I’m proud of what we created here
It’s one of the reasons he’s often expressed criticism of athletes’ biographies. These are often written by fans and therefore bear no resemblance to biographies. A true biography must look critically at its subject. Any story the author tells must have a solid foundation.
Take Pieter Jelles Troelstra, for instance. ‘A lot of social democrats write biographies on social democrats, who they consider to be truly representative of the movement. But if you start the process with preconceived notions, you’ll always find something to support them in your sources. I always tell people to flip the script. Was Troelstra truly that representative of social democracy?’
It turned out, he wasn’t. Then there’s Abraham Kuypers, the front man for the austere reformed movement, who turned out to always stay in fancy hotels. You have to ask yourself what this means. Because he became party leader, while others, who perhaps represented the movement better, didn’t.
Bestseller
These modern biographies, which include notes and theoretical justification, are very popular in bookstores. ‘They’re barely edited.
Publishers used to think that readers would give up if you bothered them with too many details. But Renders thinks they underestimate their readers. ‘Don’t you think that someone who takes four days to read a book about a single person that they paid 40 euros for would want to know where the information comes from?’

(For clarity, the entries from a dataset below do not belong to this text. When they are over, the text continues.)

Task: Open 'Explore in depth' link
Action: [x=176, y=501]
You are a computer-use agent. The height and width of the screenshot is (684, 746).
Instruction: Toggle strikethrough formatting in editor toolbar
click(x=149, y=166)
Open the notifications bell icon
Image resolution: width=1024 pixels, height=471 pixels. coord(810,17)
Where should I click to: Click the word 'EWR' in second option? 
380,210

Sometimes, as in the case of the biography of Helene Kröller-Müller, whose art collection formed the basis for the famed Kröller-Müller museum, these books become downright bestsellers. ‘To be fair, I think that’s one of the best biographies to come out of the institute’, says Renders.

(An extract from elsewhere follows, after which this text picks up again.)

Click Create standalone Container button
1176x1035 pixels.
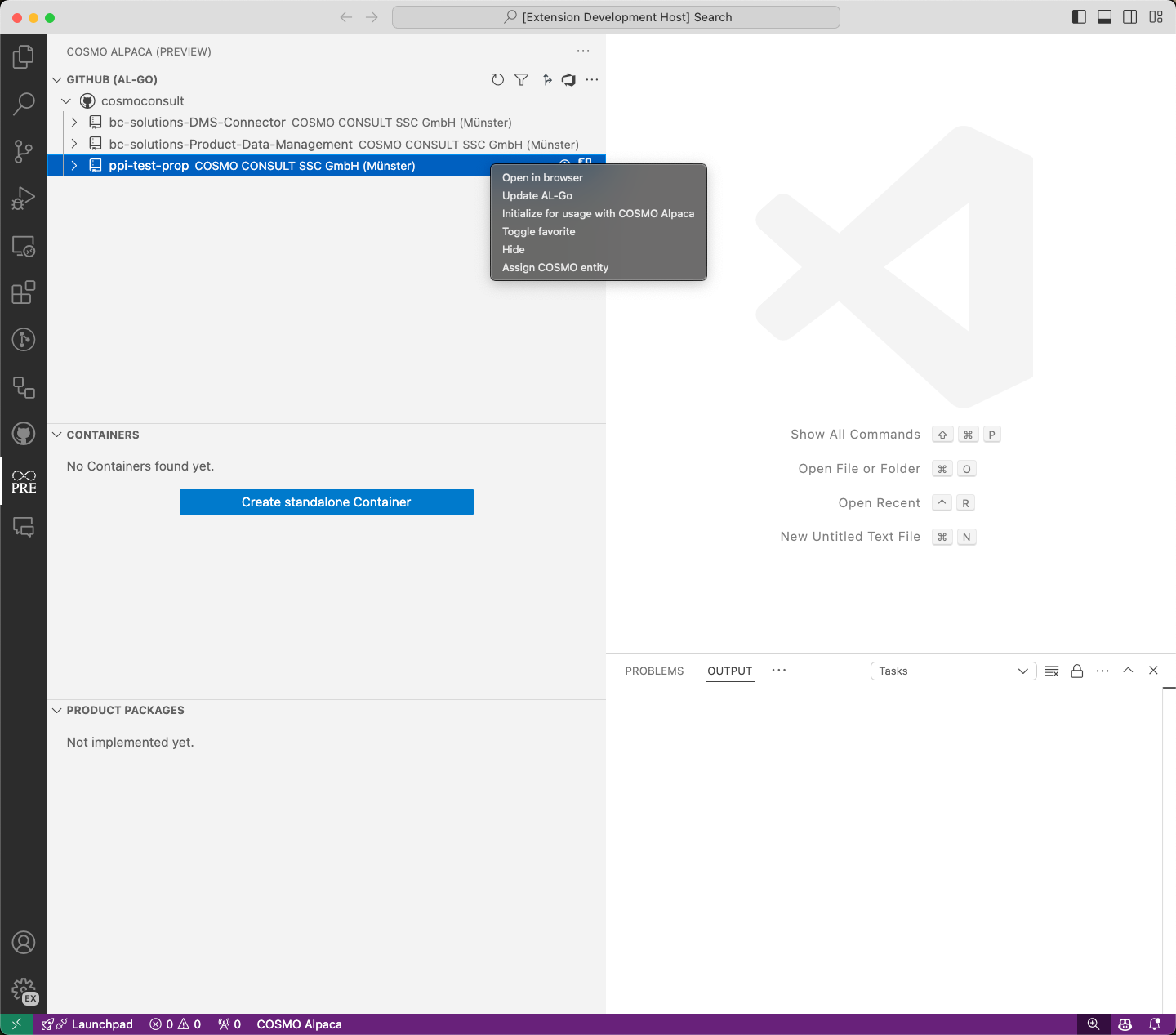[x=327, y=502]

But now it’s time for him to say goodbye to all the work he did over the past few years. No more Biography Institute, no more consultations from abroad, no more guest lectures, and no successor to show the ropes. ‘But I’m keeping my head up’, he says. ‘I’m proud of what we created here.’
There is other work that he’s not retiring from, such as the biography column in Met het Oog op Morgen, the biographies he writes about in newspaper Het Parool, and his spot on the jury for the Libris Geschiedenis Prijs. There’s also an archive that needs tidying up.
What else? ‘I think I’ll go and write another book’, he says. ‘I’ve given myself time off until January 1 to figure out what it will be about.’
Response from Thony Visser, Faculty of Arts dean
‘Over the past twenty years, Hans built the Biography Institute from the ground up. He’s responsible for countless publications and a great number of biographies. He’s been absolutely amazing and we are grateful to him.
We understand that it can be difficult for people who are leaving to realise a successor hasn’t been found yet. Considering the UG’s and the arts faculty’s financial position, I have to be honest and say that for every case, we have to figure out if and how we can fill a position and how we can embed it in the faculty. But the intention to find a fitting successor for Hans hasn’t changed.’